For oppressed minorities, the struggle for justice is often uneasy, rough, strange and dangerous.  It takes leaders who are focused, unbending, unstoppable visionaries breaking new ground as they go.  Their contemporaries often don’t appreciate the change and disruption they bring, preferring the comfort of a familiar oppressor to the freedom of new frontiers.  Harriet Tubman who ran the underground railway north for runaway slaves from the south once said, “I saved a thousand.  I could have saved a thousand more – if they knew that they were slaves.”

Similarly, in the Māori fight for justice against the thief who stole their lands, there are often unappreciated new frontiers opening up.  One such was that pioneered by Mangatū Incorporation last year which meant claimants to the Waitangi Tribunal can now have their applications for remedies heard.  It also means they are no longer forced to stay in negotiations with a thief who holds all the cards, controls all the resources and sets all the parameters for settlement.
Ngāti Kahu were the first claimant group to withdraw from negotiations and seek remedies from the Tribunal, including binding recommendations for the return of 27b properties currently held by private owners.  If they secure even one such binding recommendation, they will have successfully opened another new frontier for all claimants. 

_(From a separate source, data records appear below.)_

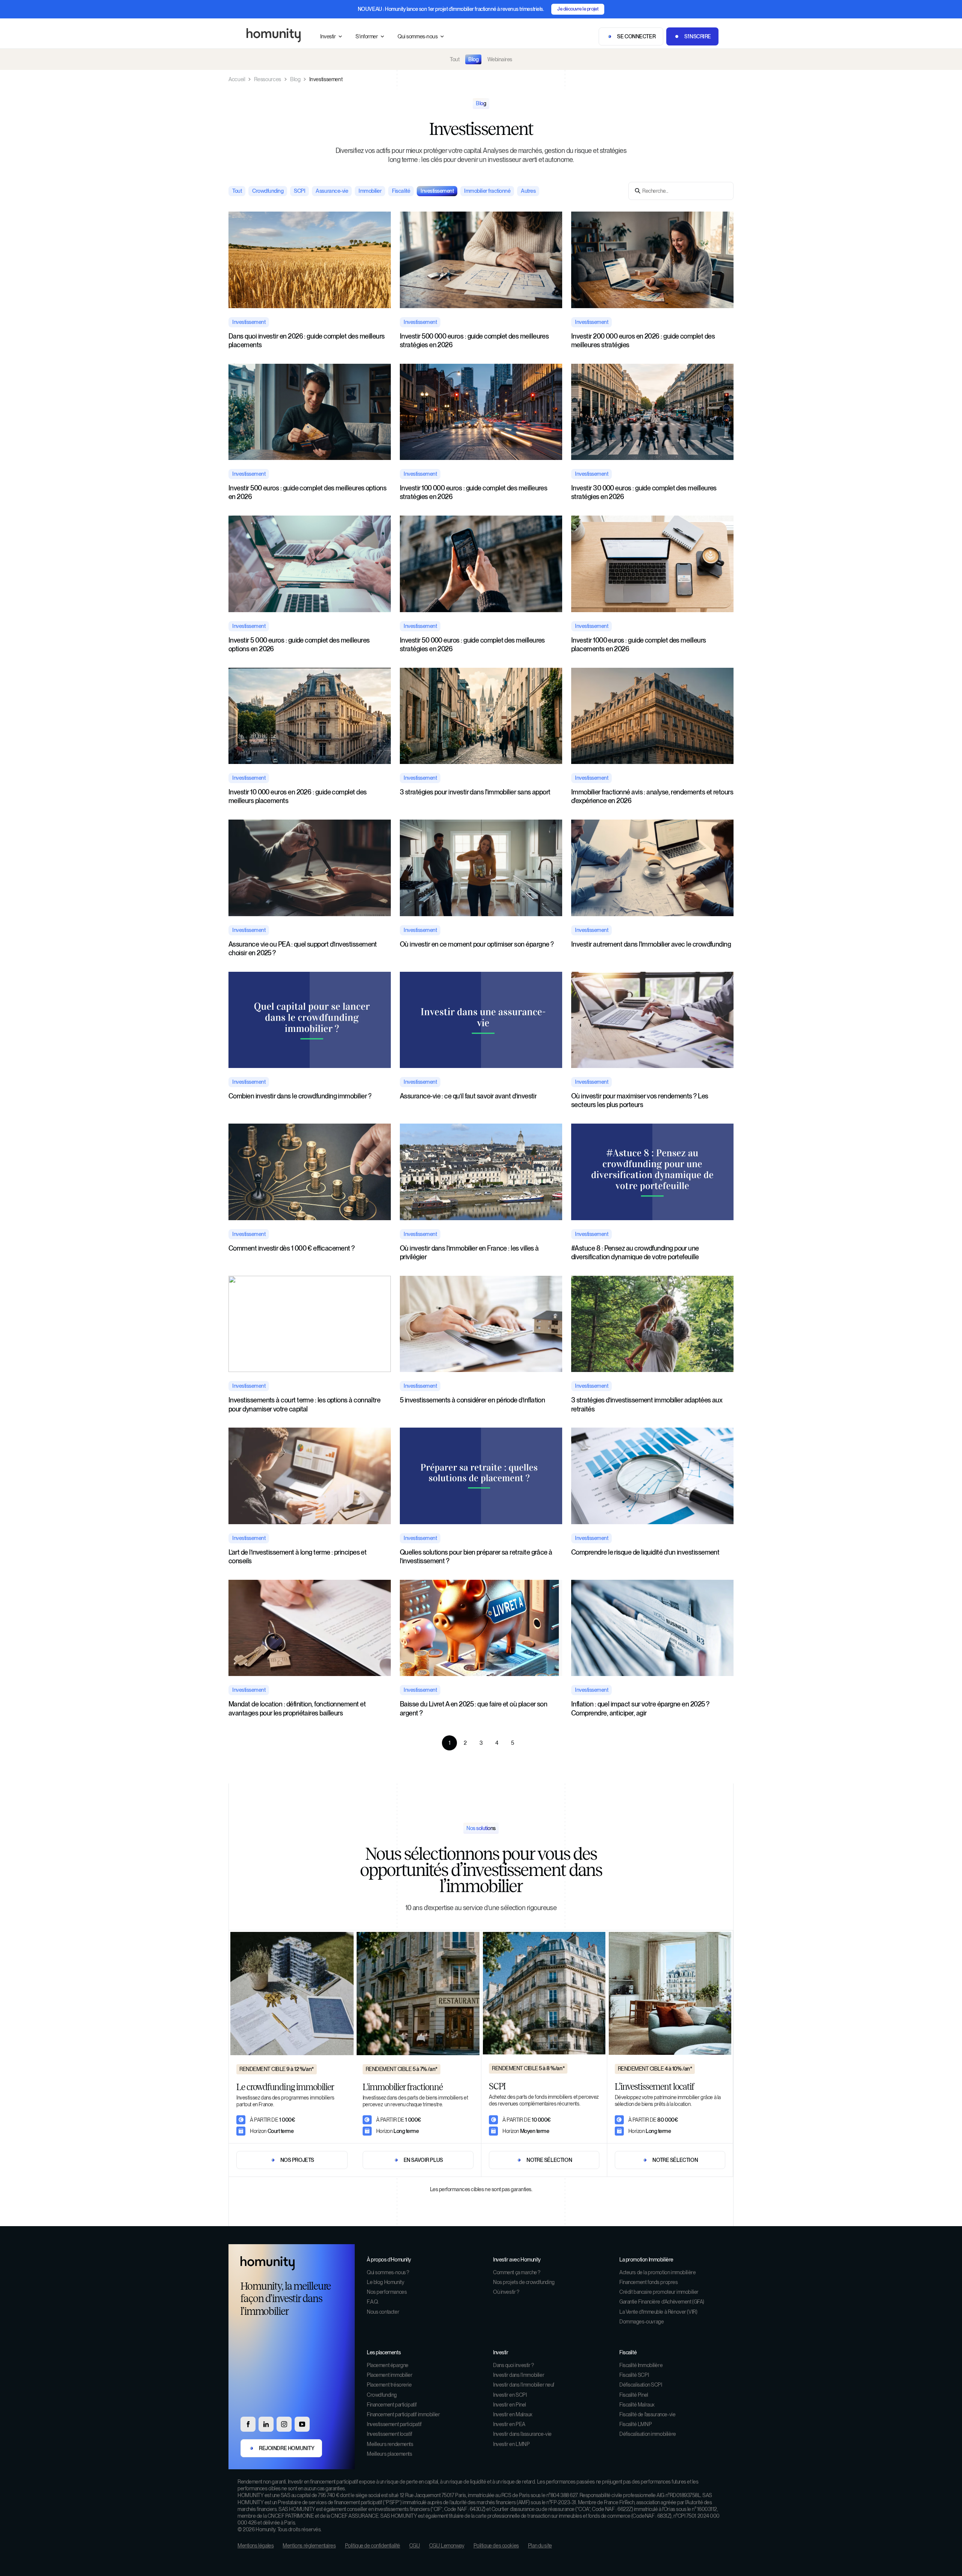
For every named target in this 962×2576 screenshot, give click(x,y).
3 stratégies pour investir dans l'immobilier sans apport (475, 792)
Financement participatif (392, 2405)
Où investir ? (506, 2292)
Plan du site (540, 2546)
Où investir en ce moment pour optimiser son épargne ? (477, 944)
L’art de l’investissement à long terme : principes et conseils (297, 1556)
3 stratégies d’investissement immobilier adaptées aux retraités (646, 1404)
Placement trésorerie (389, 2385)
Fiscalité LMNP (635, 2424)
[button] (332, 36)
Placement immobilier (390, 2375)
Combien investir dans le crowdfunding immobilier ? (299, 1096)
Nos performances (387, 2292)
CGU (414, 2546)
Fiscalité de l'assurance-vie (647, 2414)
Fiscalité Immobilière (641, 2365)
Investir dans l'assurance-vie (522, 2434)
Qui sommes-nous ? (388, 2272)
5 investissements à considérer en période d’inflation (472, 1400)
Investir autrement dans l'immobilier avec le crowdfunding (651, 944)
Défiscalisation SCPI (640, 2385)
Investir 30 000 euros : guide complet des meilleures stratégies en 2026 (644, 492)
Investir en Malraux (512, 2414)
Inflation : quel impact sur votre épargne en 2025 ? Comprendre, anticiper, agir (640, 1708)
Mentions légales (255, 2546)
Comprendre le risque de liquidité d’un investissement (645, 1552)
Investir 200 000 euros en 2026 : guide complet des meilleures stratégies (643, 340)
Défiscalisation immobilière (647, 2434)
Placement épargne (387, 2365)
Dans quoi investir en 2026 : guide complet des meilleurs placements (306, 340)
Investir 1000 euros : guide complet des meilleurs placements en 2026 (638, 644)
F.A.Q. (372, 2302)
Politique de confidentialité (372, 2546)
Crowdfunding (382, 2395)
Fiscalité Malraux (637, 2405)
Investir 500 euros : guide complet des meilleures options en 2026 (307, 492)
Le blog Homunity (385, 2282)
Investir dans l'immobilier (518, 2375)
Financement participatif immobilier (403, 2414)
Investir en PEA (509, 2424)
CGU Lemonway (446, 2546)
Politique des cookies (496, 2546)
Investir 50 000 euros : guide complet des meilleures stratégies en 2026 (472, 644)
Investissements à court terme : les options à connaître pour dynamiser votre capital (304, 1404)
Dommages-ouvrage (641, 2322)
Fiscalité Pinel (633, 2395)
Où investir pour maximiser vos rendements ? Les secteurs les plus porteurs (639, 1100)
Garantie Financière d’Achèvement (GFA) (661, 2302)
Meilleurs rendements (390, 2444)
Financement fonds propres (648, 2282)
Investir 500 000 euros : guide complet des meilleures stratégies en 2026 (474, 340)
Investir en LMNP (511, 2444)
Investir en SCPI (509, 2395)
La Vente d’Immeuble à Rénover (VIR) (658, 2312)
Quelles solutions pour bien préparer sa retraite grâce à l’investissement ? (476, 1556)
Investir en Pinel (509, 2405)
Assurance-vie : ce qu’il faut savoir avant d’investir (468, 1096)
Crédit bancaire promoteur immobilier (659, 2292)
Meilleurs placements (389, 2454)
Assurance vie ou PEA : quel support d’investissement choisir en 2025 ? (302, 948)
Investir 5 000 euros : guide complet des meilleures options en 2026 (298, 644)
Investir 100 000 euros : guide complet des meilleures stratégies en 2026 (473, 492)
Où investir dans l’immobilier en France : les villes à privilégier (469, 1252)
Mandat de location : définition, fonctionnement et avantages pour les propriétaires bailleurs (297, 1708)
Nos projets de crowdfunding (524, 2282)
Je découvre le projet (577, 9)
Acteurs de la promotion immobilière (657, 2272)
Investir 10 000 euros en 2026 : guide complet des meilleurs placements (297, 796)
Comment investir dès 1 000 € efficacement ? (291, 1248)
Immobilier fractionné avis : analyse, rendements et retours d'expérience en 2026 (652, 796)
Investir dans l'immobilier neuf (523, 2385)
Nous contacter (383, 2312)
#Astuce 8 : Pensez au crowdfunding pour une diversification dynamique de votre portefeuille (635, 1252)
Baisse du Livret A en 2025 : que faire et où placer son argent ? (473, 1708)
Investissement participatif (394, 2424)
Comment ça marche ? (516, 2272)
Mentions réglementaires (309, 2546)
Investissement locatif (389, 2434)
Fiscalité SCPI (634, 2375)
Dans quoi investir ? (513, 2365)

This has in turn raised a number of possibilities, and on day four of last week’s hearing one of those solidified into fact with an announcement by Te Rarawa that they too were filing a claim for remedies against the Crown; but only a partial remedy for those blocks of land in the Ngāti Kahu claim area for which Te Rarawa say they also have a mana whenua interest. 
Because Ngāti Kahu have already proven that one of the seven well-founded claims in the Waitangi Tribunal’s 1977 report was WAI 22 (the consolidated claim for all five iwi), Te Rarawa can legitimately seek remedies.  Indeed, so too can Ngāitakoto, Te Aupōuri and Ngāti Kuri if they want.

However Te Rarawa will first have to deal with the fact that, at this stage, the Tribunal will only consider a claim for a full package of remedies, and even then only after negotiations to settle have failed.    
Because Te Rarawa is still pushing to sign the Crown’s deed of settlement they initialled last year, some suspect that they don’t actually want remedies, and have merely lodged their claim as an attempt to deter the Tribunal from making orders in Ngāti Kahu’s favour.  However I prefer to give my Te Rarawa whanaunga the benefit of the doubt. 

In any event, even if they are not an entirely willing pioneer on this new frontier, should they be successful in gaining a hearing of their claim for partial remedies, Te Rarawa may yet contribute to opening it up further.